Elucidating the propagation and function of H2A and H2B modifications across DNA replication

Genetic information is packaged into the cell nucleus by histones proteins, which, together with their modifications, regulate gene expression and thus control which cell type is formed and maintained over time (epigenetic memory). However, whenever the cell divides, it duplicates its genetic information during DNA replication, which also requires double the amount of histone proteins and their modifications to faithfully propagate epigenetic memory. If the appropriate copying of these modificiations fails, the memory of what genes have to be expressed can get lost, which is a recurrent problem in aging and diseases such as cancer. Only few studies so far have investigated how the propagation of epigenetic memory mechanistically works during DNA replication, and they have only looked at histone proteins H3 and H4, while histone proteins H2A and H2B have not been studied in their role in that process. In this project, I sought to uncover the exact mechanisms and properties of how H2A and H2B proteins and their modifications are handled during DNA replication. I could demonstrate that epigenetic information on H2A and H2B is also propagated during DNA replication in a way that is independent of H3-H4 and that it is important to accurately restore epigenetic information on histones H3 and H4. This newly identified mechanism explains how cells remember their cell type also during DNA replication and will help us in the future to understand the issues arising in aging and cancer, where epigenetic cell memory is lost.
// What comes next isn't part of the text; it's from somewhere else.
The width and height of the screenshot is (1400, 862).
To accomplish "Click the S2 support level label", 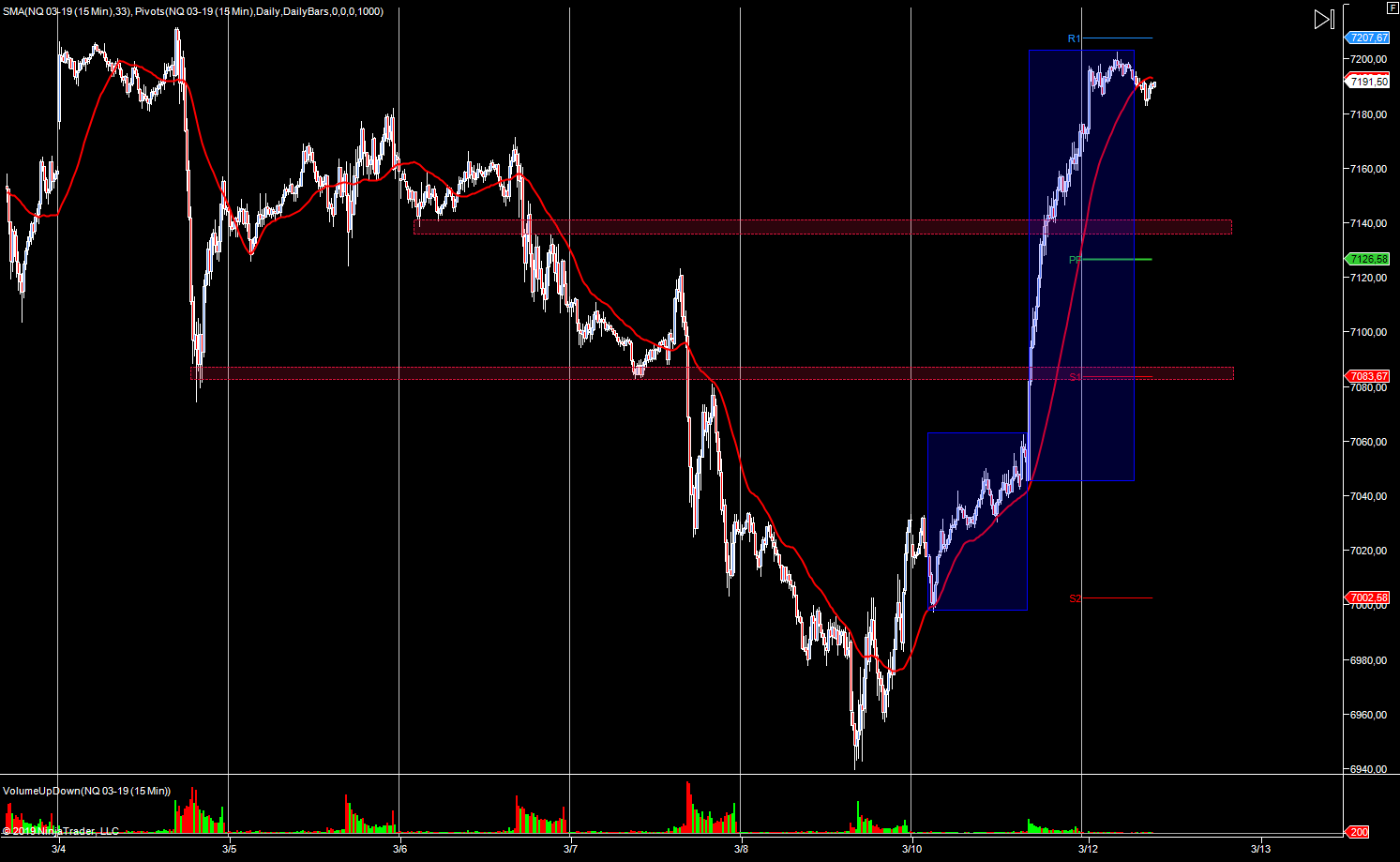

I have adapted novel technologies from the host lab to study histones H2A and H2B and their modifications during DNA replication. I could show that all examined modifications on H2A-H2B are accurately propagated during DNA replication in a way that is independent from H3-H4 and thus constitutes a novel, additional layer of propagating epigenetic memory. After DNA replication, the modifications on H2A and H2B are restored very quickly, explaining how the cells can continue to regulate gene expression right after DNA replication. Furthermore, these dynamic modifications on H2A and H2B (short-term memory) are important to restore slow, stable modifications on H3-H4 (long-term memory) and thus are directly required to maintain the regulatory landscape. These novel insights are being published soon and will be of major interest for many researchers working in the fields of epigenetics, DNA replication and histone modifications. The publication of this work as an open-access article will ensure widespread dissemination of these findings to the broad community

The identification of a novel, independent pathway propagating and stabilising epigenetic memory will be of major importance to understand the molecular details of how a cell remembers its identity and function. This has a direct societal impact as loss of epigenetic cell memory is often prevalent in aging and diseases like cancer. Hence, understanding the details of how cells remember their identity in healthy cells (that we studied in this project) will be instrumental to understand what goes wrong in senescent (aged) cells or cancer cells. These important results will be published very soon in an renowned journal with broad audience as an open-access article, thus ensuring optimal dissemination.